APARTAMENTO DE COBERTURA, segundo Orlando Parahym, é meu romance recifense. Moveu-me três intenções ao escrevê-lo. Procurei focalizar aspectos urbanos de diferentes áreas de nossa cidade a começar pelo centro. Pus em confronto a vida social tranquila, moralizada, poética dominante na classe média dos bairros periféricos e suburbanos com o artificialismo e a permissividade. Certo desregramento da burguesia residente na orla marítima da Zona Sul. E tive como dica o comentário de um crítico, meu amigo, considerando o RAPAZ DA VILA MARIA muito “bem comportado”. Deu-me, então, na veneta me atualizar, entre aspas, compondo um romance “mal comportado”, sem ferir a coerência do realismo dos personagens e da situação no linguajar e nas cenas a Jorge Amado.
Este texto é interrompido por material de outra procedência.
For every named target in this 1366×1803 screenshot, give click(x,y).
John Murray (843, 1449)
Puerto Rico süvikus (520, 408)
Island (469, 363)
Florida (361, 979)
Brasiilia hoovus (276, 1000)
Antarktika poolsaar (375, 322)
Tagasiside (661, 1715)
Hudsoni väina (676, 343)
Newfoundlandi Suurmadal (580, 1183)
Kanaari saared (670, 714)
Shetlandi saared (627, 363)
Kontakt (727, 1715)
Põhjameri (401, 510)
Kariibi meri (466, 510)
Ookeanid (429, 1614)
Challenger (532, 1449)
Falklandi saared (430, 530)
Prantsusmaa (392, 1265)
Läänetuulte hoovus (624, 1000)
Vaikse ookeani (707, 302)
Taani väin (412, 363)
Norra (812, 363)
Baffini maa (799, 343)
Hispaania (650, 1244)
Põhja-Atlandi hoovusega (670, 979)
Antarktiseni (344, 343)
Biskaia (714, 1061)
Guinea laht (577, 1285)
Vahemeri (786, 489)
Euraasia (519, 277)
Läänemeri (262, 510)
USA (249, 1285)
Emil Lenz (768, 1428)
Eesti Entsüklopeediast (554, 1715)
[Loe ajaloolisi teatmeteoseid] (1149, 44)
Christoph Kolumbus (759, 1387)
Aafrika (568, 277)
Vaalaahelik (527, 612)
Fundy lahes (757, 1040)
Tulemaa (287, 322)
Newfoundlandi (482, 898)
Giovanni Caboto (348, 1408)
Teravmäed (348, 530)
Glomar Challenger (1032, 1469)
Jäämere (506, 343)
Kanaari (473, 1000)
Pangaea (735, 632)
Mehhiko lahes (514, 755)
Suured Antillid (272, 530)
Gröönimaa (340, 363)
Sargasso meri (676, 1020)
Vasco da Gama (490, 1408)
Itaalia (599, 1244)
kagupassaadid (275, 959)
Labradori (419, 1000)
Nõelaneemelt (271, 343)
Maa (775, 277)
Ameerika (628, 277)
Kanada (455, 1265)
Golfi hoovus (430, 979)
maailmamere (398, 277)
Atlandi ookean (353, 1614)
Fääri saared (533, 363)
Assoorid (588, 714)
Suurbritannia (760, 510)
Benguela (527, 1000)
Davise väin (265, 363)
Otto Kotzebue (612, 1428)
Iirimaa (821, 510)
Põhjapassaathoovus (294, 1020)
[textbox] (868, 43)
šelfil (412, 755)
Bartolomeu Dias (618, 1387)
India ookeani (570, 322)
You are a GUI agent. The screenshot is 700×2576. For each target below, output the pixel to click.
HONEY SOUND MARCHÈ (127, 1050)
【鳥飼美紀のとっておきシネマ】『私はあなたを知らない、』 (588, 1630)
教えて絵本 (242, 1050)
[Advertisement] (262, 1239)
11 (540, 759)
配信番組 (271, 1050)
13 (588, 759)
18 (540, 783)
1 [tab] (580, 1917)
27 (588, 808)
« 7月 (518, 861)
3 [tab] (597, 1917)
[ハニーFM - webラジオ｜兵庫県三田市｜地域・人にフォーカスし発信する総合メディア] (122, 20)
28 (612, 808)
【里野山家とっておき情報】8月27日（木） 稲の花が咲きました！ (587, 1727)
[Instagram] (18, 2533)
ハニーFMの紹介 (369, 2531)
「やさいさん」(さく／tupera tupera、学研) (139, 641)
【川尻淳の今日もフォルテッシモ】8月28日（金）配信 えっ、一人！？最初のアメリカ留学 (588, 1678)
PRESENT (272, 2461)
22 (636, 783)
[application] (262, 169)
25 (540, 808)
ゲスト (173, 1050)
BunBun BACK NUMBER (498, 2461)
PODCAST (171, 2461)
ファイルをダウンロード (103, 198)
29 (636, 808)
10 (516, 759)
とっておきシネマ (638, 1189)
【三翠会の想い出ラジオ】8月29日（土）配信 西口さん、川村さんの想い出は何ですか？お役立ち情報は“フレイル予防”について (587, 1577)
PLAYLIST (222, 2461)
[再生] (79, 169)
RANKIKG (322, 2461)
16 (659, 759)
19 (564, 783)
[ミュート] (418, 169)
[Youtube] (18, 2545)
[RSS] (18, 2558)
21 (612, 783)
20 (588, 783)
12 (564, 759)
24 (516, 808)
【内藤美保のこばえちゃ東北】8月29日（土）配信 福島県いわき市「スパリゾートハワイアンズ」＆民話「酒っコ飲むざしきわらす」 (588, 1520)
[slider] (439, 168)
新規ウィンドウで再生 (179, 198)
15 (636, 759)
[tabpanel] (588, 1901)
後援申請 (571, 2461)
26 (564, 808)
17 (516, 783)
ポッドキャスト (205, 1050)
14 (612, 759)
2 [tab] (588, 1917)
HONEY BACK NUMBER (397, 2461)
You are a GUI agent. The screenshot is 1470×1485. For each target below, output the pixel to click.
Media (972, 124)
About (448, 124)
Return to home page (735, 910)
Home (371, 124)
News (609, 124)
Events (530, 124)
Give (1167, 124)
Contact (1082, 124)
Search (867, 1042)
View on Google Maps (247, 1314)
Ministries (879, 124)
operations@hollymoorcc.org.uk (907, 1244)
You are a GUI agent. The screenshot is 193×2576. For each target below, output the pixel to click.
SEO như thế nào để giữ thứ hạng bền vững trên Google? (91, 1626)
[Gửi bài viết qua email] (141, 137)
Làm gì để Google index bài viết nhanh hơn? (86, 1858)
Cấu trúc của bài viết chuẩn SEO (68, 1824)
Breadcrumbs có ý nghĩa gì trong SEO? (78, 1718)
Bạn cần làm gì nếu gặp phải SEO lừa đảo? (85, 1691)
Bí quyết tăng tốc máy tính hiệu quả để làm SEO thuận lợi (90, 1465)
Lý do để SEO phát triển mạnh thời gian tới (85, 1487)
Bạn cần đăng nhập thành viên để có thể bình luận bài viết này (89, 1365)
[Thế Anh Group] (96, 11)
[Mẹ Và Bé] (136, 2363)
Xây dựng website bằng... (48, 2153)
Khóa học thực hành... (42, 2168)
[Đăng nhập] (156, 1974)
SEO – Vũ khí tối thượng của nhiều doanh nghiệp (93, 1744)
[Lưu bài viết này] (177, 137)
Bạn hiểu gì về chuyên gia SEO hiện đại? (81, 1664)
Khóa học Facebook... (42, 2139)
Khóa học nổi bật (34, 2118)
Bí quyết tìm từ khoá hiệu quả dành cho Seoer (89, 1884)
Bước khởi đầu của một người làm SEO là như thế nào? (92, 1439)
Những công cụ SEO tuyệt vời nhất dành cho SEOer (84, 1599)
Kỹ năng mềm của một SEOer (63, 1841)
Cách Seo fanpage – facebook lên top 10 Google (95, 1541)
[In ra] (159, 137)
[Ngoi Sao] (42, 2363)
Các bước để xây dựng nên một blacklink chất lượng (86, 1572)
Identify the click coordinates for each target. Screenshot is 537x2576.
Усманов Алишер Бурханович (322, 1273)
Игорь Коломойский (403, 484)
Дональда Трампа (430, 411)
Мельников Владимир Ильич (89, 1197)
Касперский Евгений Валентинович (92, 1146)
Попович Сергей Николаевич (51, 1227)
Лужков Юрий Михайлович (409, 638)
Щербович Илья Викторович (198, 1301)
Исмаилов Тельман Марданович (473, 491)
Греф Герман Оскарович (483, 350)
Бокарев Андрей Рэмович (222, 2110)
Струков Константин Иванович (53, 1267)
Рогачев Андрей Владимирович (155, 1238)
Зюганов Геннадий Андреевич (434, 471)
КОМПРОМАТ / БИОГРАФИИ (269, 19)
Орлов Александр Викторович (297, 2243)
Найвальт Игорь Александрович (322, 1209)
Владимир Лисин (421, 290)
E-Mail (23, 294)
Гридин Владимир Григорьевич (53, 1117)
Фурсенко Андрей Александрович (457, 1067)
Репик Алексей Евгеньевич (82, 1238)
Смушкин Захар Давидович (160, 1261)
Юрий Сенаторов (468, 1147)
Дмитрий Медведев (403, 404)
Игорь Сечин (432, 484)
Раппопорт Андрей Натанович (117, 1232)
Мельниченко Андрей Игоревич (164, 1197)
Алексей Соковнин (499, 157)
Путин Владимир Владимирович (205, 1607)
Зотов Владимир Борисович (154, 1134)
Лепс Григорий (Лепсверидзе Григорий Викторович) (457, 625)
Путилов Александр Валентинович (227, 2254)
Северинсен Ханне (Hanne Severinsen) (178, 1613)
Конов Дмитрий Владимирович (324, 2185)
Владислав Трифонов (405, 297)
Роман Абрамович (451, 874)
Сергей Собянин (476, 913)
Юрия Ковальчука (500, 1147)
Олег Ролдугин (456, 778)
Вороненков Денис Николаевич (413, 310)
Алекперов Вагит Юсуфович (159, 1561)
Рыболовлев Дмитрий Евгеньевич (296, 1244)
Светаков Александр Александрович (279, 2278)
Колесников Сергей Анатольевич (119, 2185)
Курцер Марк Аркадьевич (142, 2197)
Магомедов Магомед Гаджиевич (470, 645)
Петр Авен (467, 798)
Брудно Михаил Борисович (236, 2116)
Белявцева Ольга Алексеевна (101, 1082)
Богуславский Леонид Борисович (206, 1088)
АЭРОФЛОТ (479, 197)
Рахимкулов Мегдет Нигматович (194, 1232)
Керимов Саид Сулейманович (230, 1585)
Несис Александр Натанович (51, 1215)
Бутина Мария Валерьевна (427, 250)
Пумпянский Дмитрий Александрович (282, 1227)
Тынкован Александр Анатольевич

Em TIRO DE MISERICÓRDIA e em alguns capítulos do ZÉ DO FOGUETE, o geógrafo deu a mão ao ficcionista para matar saudades de sua extinta atividade, tentando reconstituir, de memória, as paisagens sertanejas e agrestinas. Agora, impossíveis de serem observadas e interpretadas. O geógrafo faz lembrar o compositor musical surdo e daí uma afirmativa minha, em entrevista a um dos matutinos locais, que carpi o mesmo infortúnio de Beethoven.

A minha presença de memorialista ao lado de ficcionista se faz notar em vários contos do meu ESTÓRIAS DA VIDA, através da participação de certos personagens e de certos episódios, como até de manifestação autobiográfica - como acontece em BENÇÃO DE PÉTALAS, PRESENTE DE ANIVERSÁRIO e VENCI. O conto MACAQUINHO CHEIROSO é uma das histórias à moda de Trancoso, que inventava para o deleite de meus netos, quando crianças ao meu redor.

E a primeira novela DONZELAS NA BERLINDA conta de modo romanceado a desdita de uma prima, muito querida, que rompeu dois noivados e morreu septuagenária no “caritó”.

 



Hilton Sette continuou fazendo as suas anotações e as de seus personagens até meados dos Anos 90. Com o agravamento da doença e, posteriormente, o falecimento de sua esposa, em 8 abril de 1996, ele foi deixando de escrever aos pouquinhos. Contudo, passou a ler mais muitos de seus escritos através de nossos olhos.

Em produção doméstica, circulada somente no âmbito dos seus, Hilton reuniu alguns textos sob o título de “Carpindo Saudades”, dedicando à memória de sua esposa falecida. Esses textos falavam sobre o seu amor e os fatos corriqueiros da família, que havia construído com Lúcia.

Em 20 de dezembro de 1997, com assistência médica e afetiva, na tranquilidade de seu lar, muito lúcido e em paz, Hilton faleceu aos oitenta e seis anos. Deixou-nos uma riqueza inestimável que se presentifica na História, pelas histórias e em “Hilton Sette, Minha História – Apontamentos Autobiográficos”.